Invenshure, a Minneapolis-based medical incubator, announced earlier this month it launched MEKanistic Therapeutics, a biotechnology company developing oncology treatments.
In preclinical studies, the therapy shrinks tumors with less toxicity associated with current drugs on the market.
MEKanistic was founded by Judith Sebolt-Leopold and Christopher Whitehead at the University of Michigan.
Danny Cunagin, co-founder and co-CEO of Invenshure and CEO of MEKanistic, said he was drawn to partner with MEKanistic because of Sebolt-Leopold and Whitehead’s expertise in commercializing drugs. Both had extensive experience developing drugs at Pfizer prior to joining academia.
Cunagin added they were also early pioneers for this particular cancer target and have completed all the preclinical work.
“It’s a combination of team pedigree, how they designed the drug, how they ran their clinic and what it was going to take to get into the clinic,” he said. “And we knew that we were very capable of providing that part of the equation.”

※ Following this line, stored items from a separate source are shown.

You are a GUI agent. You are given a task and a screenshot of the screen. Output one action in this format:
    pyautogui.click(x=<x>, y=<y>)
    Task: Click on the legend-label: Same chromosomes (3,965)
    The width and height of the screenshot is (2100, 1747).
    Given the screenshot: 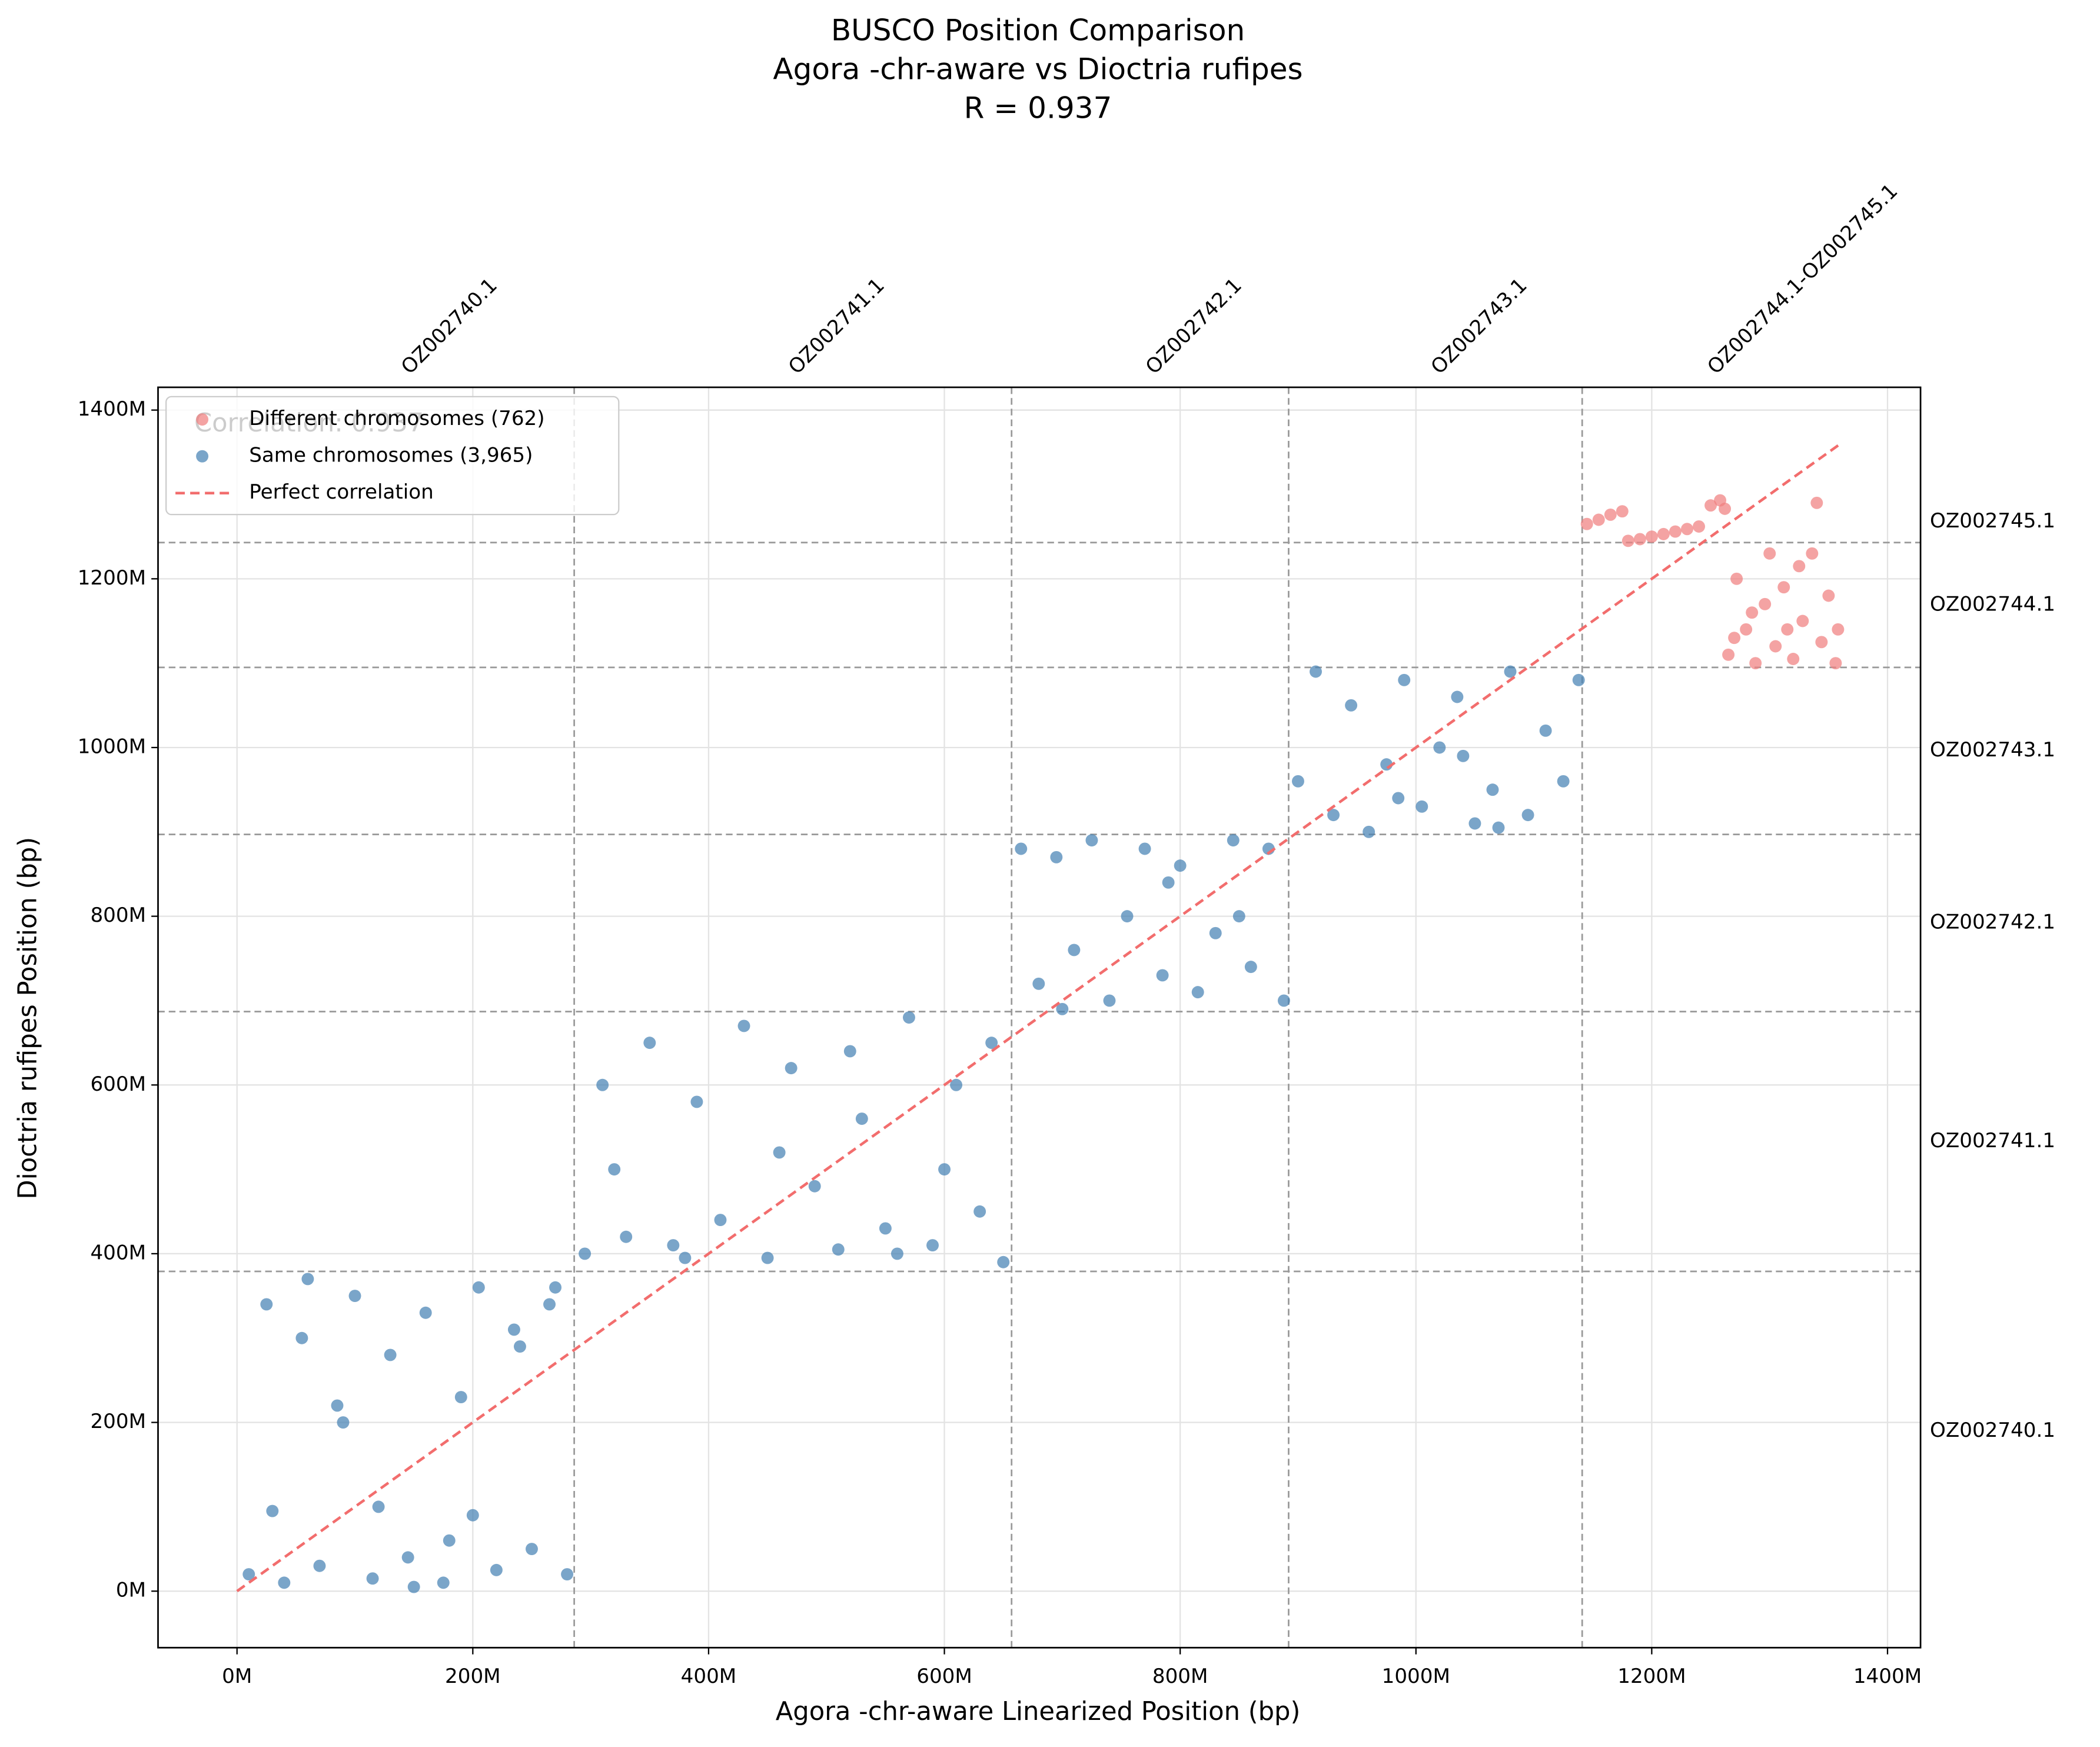 What is the action you would take?
    pyautogui.click(x=391, y=455)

Invenshure will now begin promoting MEKanistic with potential strategic partners, a process Cunagin called “socializing the asset.”
In the weeks ahead, Invenshure will also launch a round of funding which MEKanistic will use to begin Phase 1 clinical trials early next year.
Cunagin said it’s not uncommon for standalone biotech companies to raise between $100 and $200 million ahead of a clinical trial, but Invenshure’s model is much more capital efficient.
“We feel like we can get through a Phase 1 with roughly $30 million,” he said.
Since its founding in 2012, Invenshure has raised $150 million across three funds, Cunagin said.
Its portfolio of seven companies includes Flywheel, a Minneapolis-based startup that manages data for medical researchers and GeneMatters, a Minneapolis-based tele-health genetic counseling company that was acquired last year by San Francisco-based Genome Medical Inc.